◆ **WORK REQUEST**: Scan the listing below for the word "agent" and copy every line where it occurs.

◆ **STUDY MATERIAL**:
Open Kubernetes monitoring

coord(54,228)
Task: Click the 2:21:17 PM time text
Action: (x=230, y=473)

==

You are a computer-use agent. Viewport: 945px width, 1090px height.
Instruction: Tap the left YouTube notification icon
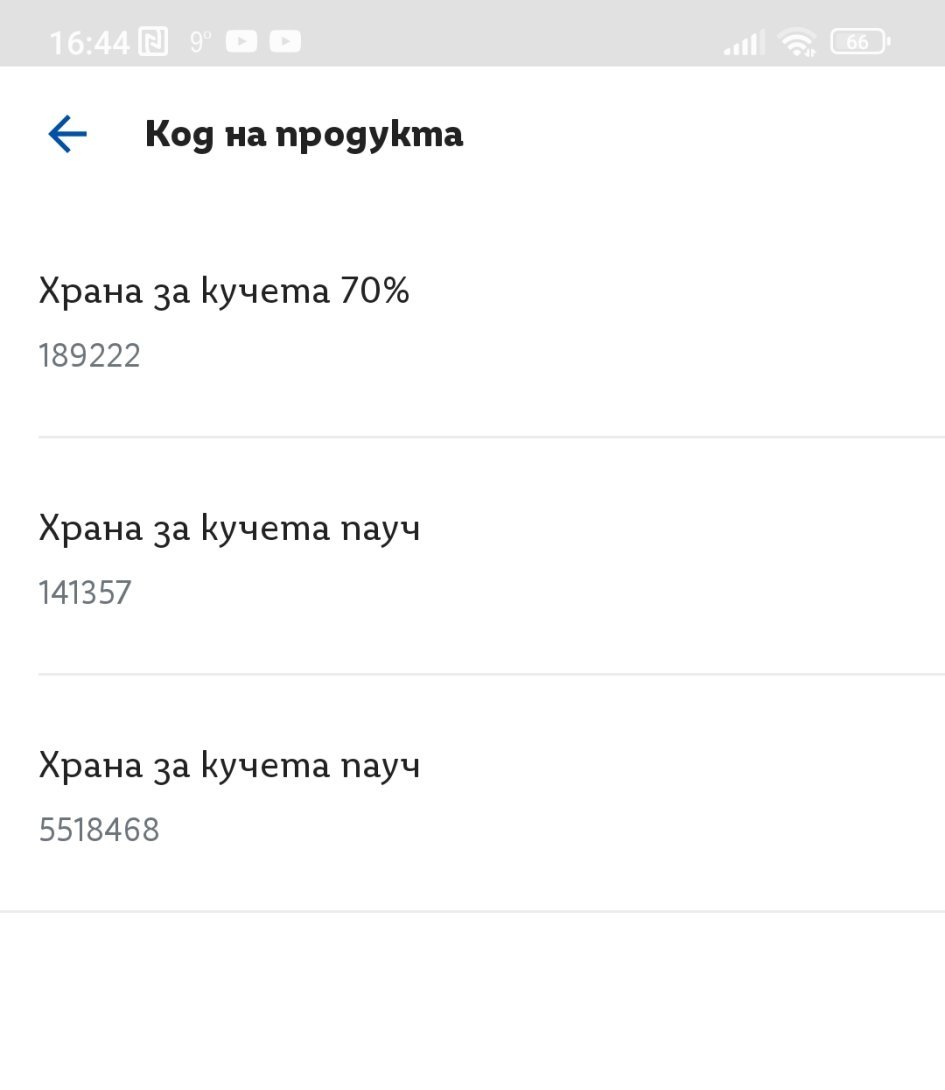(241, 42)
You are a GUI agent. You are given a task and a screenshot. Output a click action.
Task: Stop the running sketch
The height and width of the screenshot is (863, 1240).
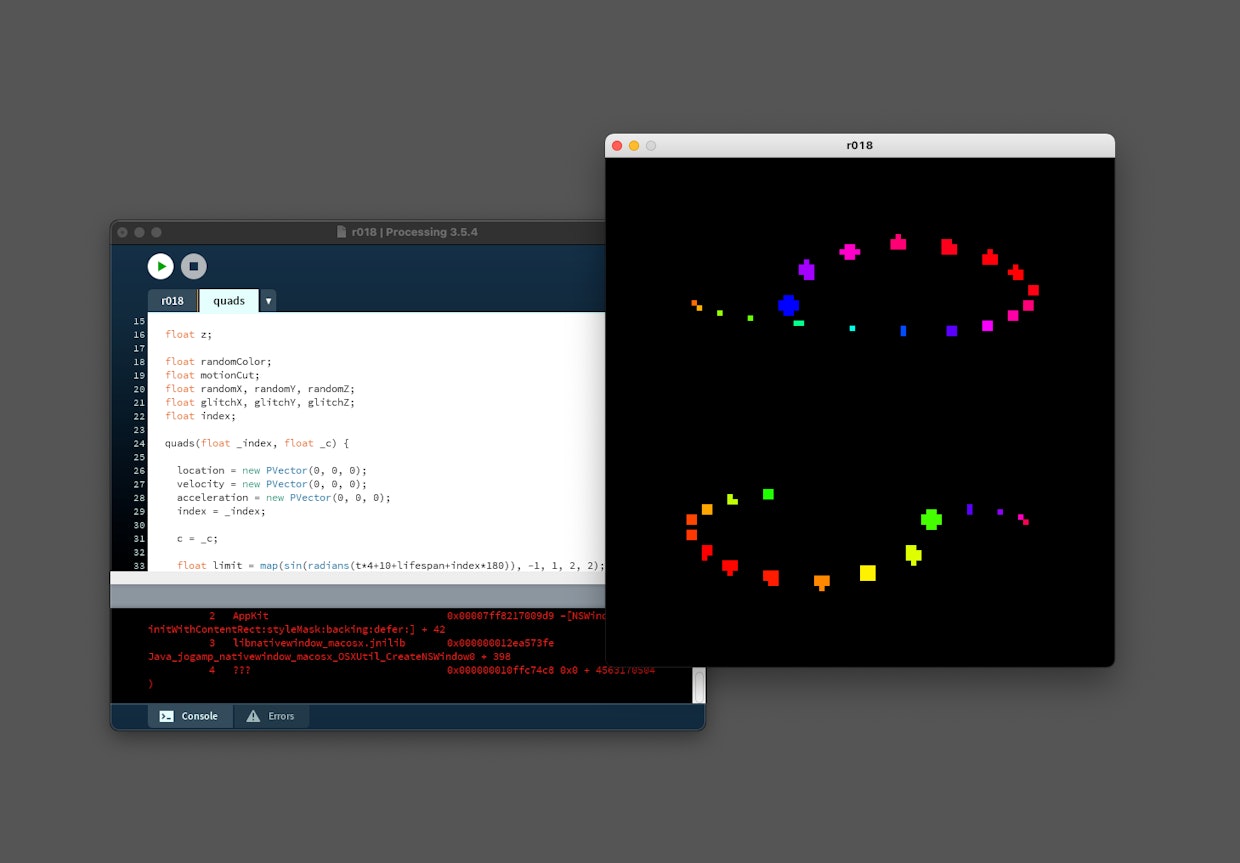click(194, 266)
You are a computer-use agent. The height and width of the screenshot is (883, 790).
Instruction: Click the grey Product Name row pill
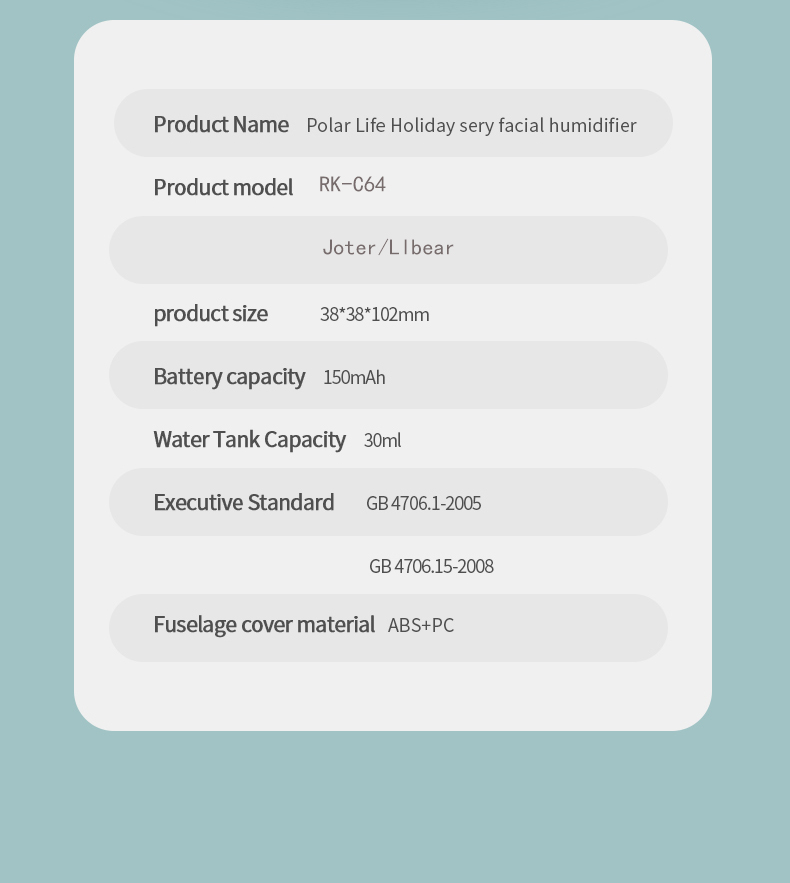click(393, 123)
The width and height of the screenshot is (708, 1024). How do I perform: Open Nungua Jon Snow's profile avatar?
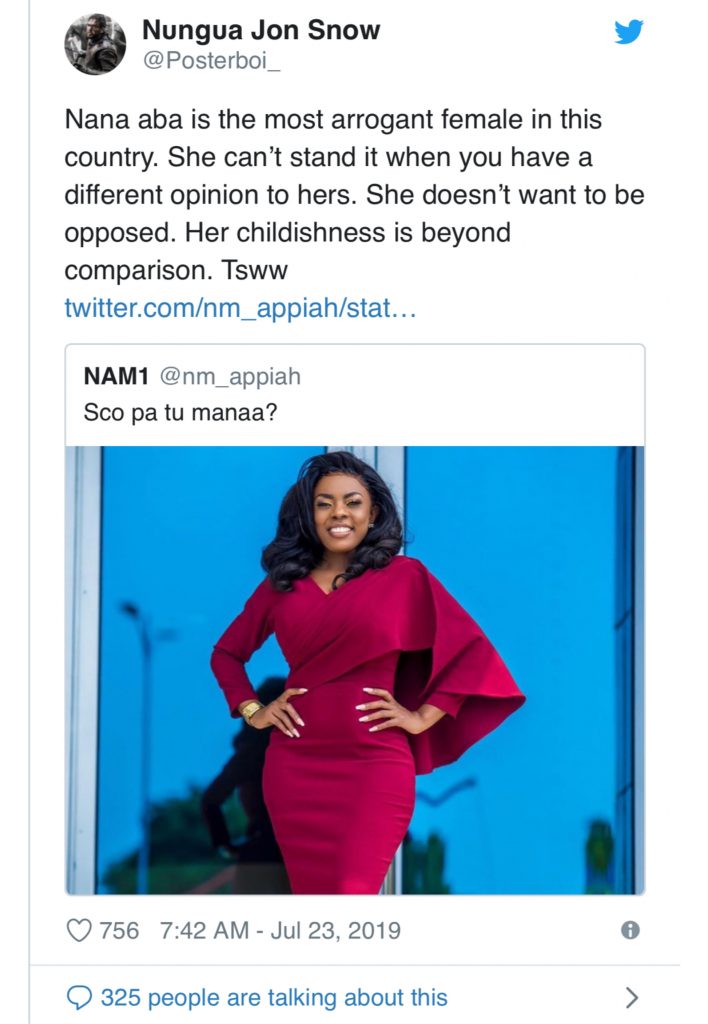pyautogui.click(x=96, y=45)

◆ **SOLUTION TO THE EXERCISE**:
You are a computer-use agent. Viewport: 945px width, 1090px height.
You are a GUI agent. You are given a task and a screenshot. Output a click action.
You are a computer-use agent. The height and width of the screenshot is (883, 790).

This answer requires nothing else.